Gradient descent with constant learning rate for a convex function of one variable: Difference between revisions

Revision as of 23:18, 7 September 2014

Setup

This page includes a discussion of gradient descent with constant learning rate for a convex function of one variable.

Learning algorithm

Suppose $\alpha$ is a positive real number. The gradient descent with constant learning rate $\alpha$ is an iterative learning algorithm with update rule:

$x^{(k+1)}=x^{(k)}-\alpha f'(x^{(k)})$

Here, the superscripts denote the stages of iteration. Parethensized superscripts do not denote exponents. We do not use subscripts, because we want to keep notation consistent with gradient descent for functions of multiple variables, and in that case, subscripts are reserved for coordinates and superscripts for iterates.

Convergence properties based on the learning rate

Local convergence properties in the case of a unique minimum where the order of zero for derivative is one (assuming twice differentiability)

The behavior here is qualitatively similar to that for gradient descent with constant learning rate for a quadratic function of one variable with a few differences. Denote by $x^{*}$ the point of absolute minimum. We have $f'(x^{*})=0$ , and our assumption is that $f''(x^{*})\neq 0$ . Note that, by convexity, we must have $f''(x^{*})>0$ . The quadratic function whose behavior is locally approximated is the degree two Taylor polynomial for $f$ , and is explicitly given as:

$f(x^{*})+f'(x^{*})(x-x^{*})+{\frac {1}{2}}f''(x^{*})(x-x^{*})^{2}$

Since $f'(x^{*})=0$ , we get:

$f(x^{*})+{\frac {1}{2}}f''(x^{*})(x-x^{*})^{2}$

In particular, if we write this as a quadratic $ax^{2}+bx+c$ , then $a={\frac {1}{2}}f''(x^{*})$ . We can now make cases based on $\alpha$ .

Case on $\alpha$	Does the sequence converge to a minimum? How does it behave?	Order and rate of convergence on domain side	Order and rate of convergence on function value side	How the quadratic case is special
$\alpha =0$	No. The sequence stays stuck at the initial point.	--	--	--
$0<\alpha <{\frac {1}{f''(x^{*})}}$	Yes, from sufficiently close to the point of minimum	linear convergence with convergence rate $1-\alpha f''(x^{*})$ . The convergence pattern is eventually monotone.	Linear convergence with convergence rate $(1-\alpha f''(x^{*}))^{2}$	In the quadratic case, the precise convergence rate is realized at every iteration.

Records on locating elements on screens
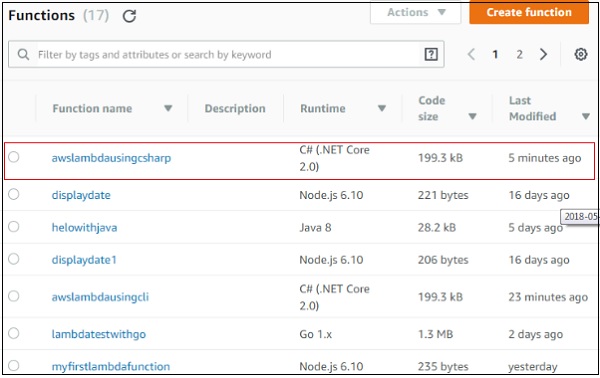Select lambdatestwithgo radio button
This screenshot has width=600, height=378.
click(x=14, y=333)
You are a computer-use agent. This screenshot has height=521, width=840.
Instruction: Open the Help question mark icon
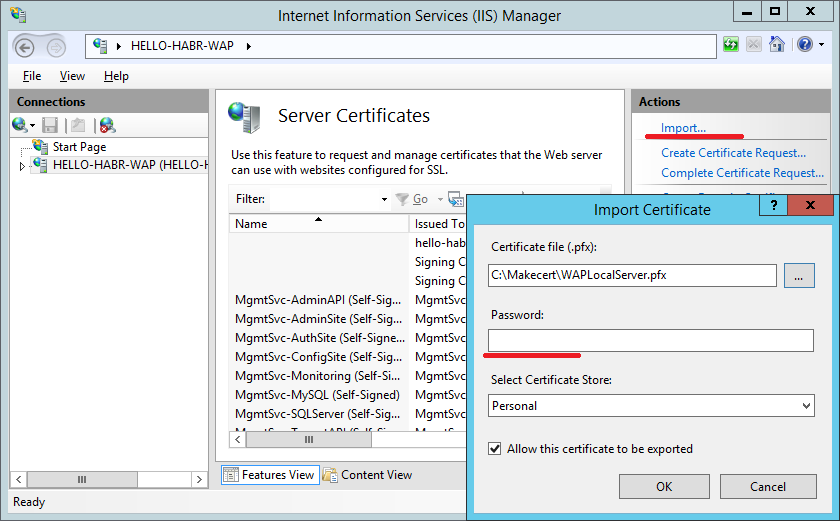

• _Exercise task A_
In the gradient descent page, what happens to the sequence when the learning rate is zero?
• _Exercise task B_
Repeat the part of the gradient descent page that begins with the words "Suppose $\alpha$ is" and ends after the words "(assuming twice differentiability)".

• _Written reply A_
The sequence stays stuck at the initial point.

• _Written reply B_
Suppose $\alpha$ is a positive real number. The gradient descent with constant learning rate $\alpha$ is an iterative learning algorithm with update rule:

$x^{(k+1)}=x^{(k)}-\alpha f'(x^{(k)})$

Here, the superscripts denote the stages of iteration. Parethensized superscripts do not denote exponents. We do not use subscripts, because we want to keep notation consistent with gradient descent for functions of multiple variables, and in that case, subscripts are reserved for coordinates and superscripts for iterates.

Convergence properties based on the learning rate

Local convergence properties in the case of a unique minimum where the order of zero for derivative is one (assuming twice differentiability)